Reflection #5 – [02/06] – Jamal A. Khan

Both the papers ask questions along similar lines, however, the question raised by the Kelly is more subtle and in a sense a follow up to the one posed by Bakshy et al.

  1. Garrett, R. Kelly. “Echo chambers online?: Politically motivated selective exposure among Internet news users.” Journal of Computer-Mediated Communication2 (2009): 265-285.
  2. Bakshy, Eytan, Solomon Messing, and Lada A. Adamic. “Exposure to ideologically diverse news and opinion on Facebook.” Science6239 (2015): 1130-1132.

The first paper asks quite an interesting question that deals with the consequences of technology  i.e. “Will selective new exposure or the ability to limit one’s exposure to articles or sources of a certain kind lead to a dystopian future where democracy will collapse?” The answer  to which was, unsurprisingly, no.

The results of the paper suggest that prospective opinion-reinforcing information greatly influences article selection and that immediately raises a follow up question, “how does fake news framed as opinion-reinforcing content come into play in shaping perception of truth among people?”. If people are more likely to consume articles that support their ideological point of view, then such articles can serve as good tools for derailing the truth.

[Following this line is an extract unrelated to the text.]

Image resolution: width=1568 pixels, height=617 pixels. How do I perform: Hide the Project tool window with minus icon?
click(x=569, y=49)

Since there is potential of the truth being manipulated, “does this lead people to very extreme, one-sided and tunneled vision i.e. can people be indirectly be programmed to adopt a certain point of view?if so, how devastating can the effects be?”

The second question has more to do with the design of the study, “does voluntarity (if that’s a word) exaggerate behaviors?” i.e. does passive vs active instrumentation of people lead to different results? will a person’s choice of articles be different if they knew that they were being monitored?

The third question has to do with the choice of the population. People chosen from well known left or right leaning sights are generally quite enthusiastic and/or as compared to the general public. Hence the results that were reported here might be an artifact of the choice of the population. So i guess the question i’m asking is “whether people who read news from partisan sources are democrats for the sake of being democrats or republicans for the sake of being republicans?”. Hence the generalization of the results to the general public is uncertain.

The second paper asks a different question of whether people get isolated from a opinion-challenging information even if they choose to. Given, the amount of data available to the authors i’m surprised the paper is as fleshed out as it could be, but the paper does a good job of quantitatively proving that the fear is unfounded. An interesting thing that i noted was that the neutral group tended to have a smaller proportion of friends who were neutral as compared to liberal of conservative friend, the difference is almost ~20%.

So is it that neutral people have these proportions because they are neutral in leaning, or is that them being neutral is an affect of having equal proportions of conservative or liberal friends?

Another aspect that i think could’ve been easily studied in the paper but was overlooked, is that given hard news that was opinion challenging, how likely are people to share it? This statistic would give deeper insight into how open are each of the three groups to change and/or how likely they are to peruse the truth of the matter and whether they value truth over ego.

Perhaps, this study could also look into different but specific topics e.g. climate change, and look at similar statistics to determine if  “micro echo chambers” (topic based echo chambers) are formed. This sounds certainly seems like an interesting direction to me!